▼▼▼

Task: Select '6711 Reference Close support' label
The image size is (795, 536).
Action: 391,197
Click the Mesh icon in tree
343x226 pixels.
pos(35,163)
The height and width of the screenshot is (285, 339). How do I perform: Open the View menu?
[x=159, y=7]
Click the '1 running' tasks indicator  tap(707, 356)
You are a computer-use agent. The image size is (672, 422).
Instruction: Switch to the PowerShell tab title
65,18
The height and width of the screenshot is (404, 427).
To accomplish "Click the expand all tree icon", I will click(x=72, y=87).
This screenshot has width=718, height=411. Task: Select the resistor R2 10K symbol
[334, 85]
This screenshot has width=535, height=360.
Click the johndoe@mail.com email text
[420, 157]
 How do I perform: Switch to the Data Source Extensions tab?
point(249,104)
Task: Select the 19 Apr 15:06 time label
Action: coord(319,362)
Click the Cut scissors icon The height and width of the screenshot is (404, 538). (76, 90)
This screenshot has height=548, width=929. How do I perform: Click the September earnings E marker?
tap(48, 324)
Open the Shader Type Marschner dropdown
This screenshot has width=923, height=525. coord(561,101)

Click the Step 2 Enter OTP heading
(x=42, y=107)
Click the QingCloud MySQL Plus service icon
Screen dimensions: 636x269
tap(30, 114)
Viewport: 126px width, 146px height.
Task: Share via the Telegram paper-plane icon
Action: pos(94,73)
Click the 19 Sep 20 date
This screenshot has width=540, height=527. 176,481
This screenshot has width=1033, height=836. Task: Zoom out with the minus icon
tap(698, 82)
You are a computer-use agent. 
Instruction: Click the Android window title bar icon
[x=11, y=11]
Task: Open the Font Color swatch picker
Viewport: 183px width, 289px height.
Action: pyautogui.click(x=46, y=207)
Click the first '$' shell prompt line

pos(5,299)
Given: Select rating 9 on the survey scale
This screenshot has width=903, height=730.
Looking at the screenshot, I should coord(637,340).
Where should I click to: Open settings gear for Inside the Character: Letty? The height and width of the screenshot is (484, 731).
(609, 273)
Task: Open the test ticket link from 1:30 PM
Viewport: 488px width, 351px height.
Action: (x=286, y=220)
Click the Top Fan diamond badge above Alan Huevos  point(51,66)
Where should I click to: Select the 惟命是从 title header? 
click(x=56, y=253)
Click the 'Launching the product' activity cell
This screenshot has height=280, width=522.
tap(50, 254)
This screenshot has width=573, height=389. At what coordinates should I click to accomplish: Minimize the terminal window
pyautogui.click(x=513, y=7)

▲▲▲

WHAT YOU NEED TO DO ::
Scan the material for lines with the word "agent", and copy each line you find.

SOLUTION BELOW ::
You are a computer-use agent. The image size is (672, 422).
You are a computer-use agent. 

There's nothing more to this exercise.